The new wedding etiquette rules YOU need to know: William Hanson reveals why 'ludicrous' fist bumps, matching your face mask to your outfit or texting the bride if you've been pinged will make you look common
- EXCLUSIVE: William Hanson tells FEMAIL the new social etiquette for weddings
- Masks should never be matched to outfits and guests should be tested before
- Debrett's etiquette expert also shared the Covid-safe wedding rules
For years wedding etiquette has remained unchanged, never wear white unless you're the bride, always have an open bar, and keep speeches short and sweet.
But after a year of postponed, shrunk down and cancelled nuptials, is there a new set of social guidelines to follow?
As thousands of couples get ready to tie the knot this summer,etiquette expert William Hanson shared the new rules for keeping Covid-safe during ceremonies and receptions, while still passing the muster for the social set.
Speaking exclusively to FEMAIL, William revealed the dos and don't for wedding season, including never matching your mask to your outfit...

Throwing confetti is okay to do - but check with the venue first, Liz advises. Stock image is pictured
MASKS SHOULD COMPLEMENT THE OUTFIT, NOT MATCH IT
'Although mask-wearing is not as prevalent or required as before, all guests should have a clean one on standby in case they arrive at any part of the venue that asks them to wear them.

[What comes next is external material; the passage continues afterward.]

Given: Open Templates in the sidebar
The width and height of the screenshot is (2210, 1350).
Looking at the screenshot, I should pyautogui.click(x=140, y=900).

'A key part of weddings is how the guests dress - it's half the fun, and many put much thought into their outfits. The rule is now that masks should complement the outfit but not match.
'The same rule as for men's top pocket-handkerchiefs applies - it should complement or tone but not match exactly.
'If you have gone to the (frankly) ridiculous effort to get your mask in the same fabric as your dress or tie, then woe-betide your social kudos.'.
HAND SANISTER SHOULD BE EASILY ABSORBED AND FRAGRANT
'In the current climate, I'd much rather attend someone's wedding and find some easily absorbed, fragrant anti-bac on my place setting than a saccharine bag of sugared almonds, or other beyond naff wedding 'favor'.
'Hosts don't need to have individual pots of germ-busting gel on the table - a communal dispenser at the entrance to the venue will suffice.
'Still, it would be careless for couples to have a wedding today without paying lip service to the heightened hygiene requirements of the age.
POLITELY ASK FOR LATERAL FLOW TESTS BEFORE THE WEDDING
'If money were no object, sending all guests their own lateral flow test a week or so before the wedding is a nice touch that will calm those who may be anxious about socialising in larger numbers than usual.
'But budget and practicality may make this a non-starter.
'So the minimum hosts should do is politely request on the additional information sheet, or - dare I say it - wedding website, that all guests take a test the day of or before the wedding.
'If any of the venues have COVID requirements - such as showing a vaccine certificate or COVID pass - hosts must inform guests in advance of this.
'Some suggested wording: "The venue have asked the wedding party and all guests to bring proof of double-vaccination, a recent negative lateral flow test or natural immunity.
"You can do this using the NHS COVID Pass, an NHS Test and Trace COVID-19 test notification, or an internationally recognised equivalent.'
TELL BRIDE AND GROOM OVER THE PHONE IF YOU'VE BEEN PINGED
'Much drama! The day before or, worse, the day of the wedding, you get pinged, called by Test and Trace or test positive for COVID. Obviously, you cannot go to the wedding.
'Even if the bride and groom insist it'll be fine, and they are relaxed, attending is the wrong thing to do. Their insistence you come, putting all their other guests at risk, speaks volumes. (You can review your friendship with them after the wedding.)
'If the Big C means you have to pull out legitimately, do it on the telephone. A shy apology text is only going to rankle your hosts and they do deserve better.
'Hosts should accept last-minute drop-outs with good grace and not make the guests feel bad for doing the right thing and isolating.
'The day before the wedding, call the couple directly.
'On the day of, it may be better to contact someone else in the wedding party who will be less stressed getting the hair just right or toying with which shade of soft rose blush to apply to their cheekbones.
'When sending out the additional information sheets, hosts today should include a contact number for the day for guests to call if there is such a drama.

As thousands of couples get ready to tie the knot this summer,etiquette expert William Hanson shared the new rules for keeping Covid-safe during ceremonies and receptions, while still passing the muster for the social set.
AVOID HUGGING
'Traditionally, the wedding party would greet all guests in a receiving line at the wedding breakfast or reception entrance, shaking hands and hugging a plenty.
'If all guests have done testing and are being sensible, there's now no reason not to keep the receiving line.
'But for more COVID anxious guests, trotting down the line they can take a proactive approach and not extend their hand or arms for the more conventional greeting and offer a contactless one.
'And by that, we mean a namaste or hand on heart. Elbow and fist bumps are ludicrous and not contact-free.
'The people in the receiving line should be on alert to read the body language of each guest and alter how they greet accordingly.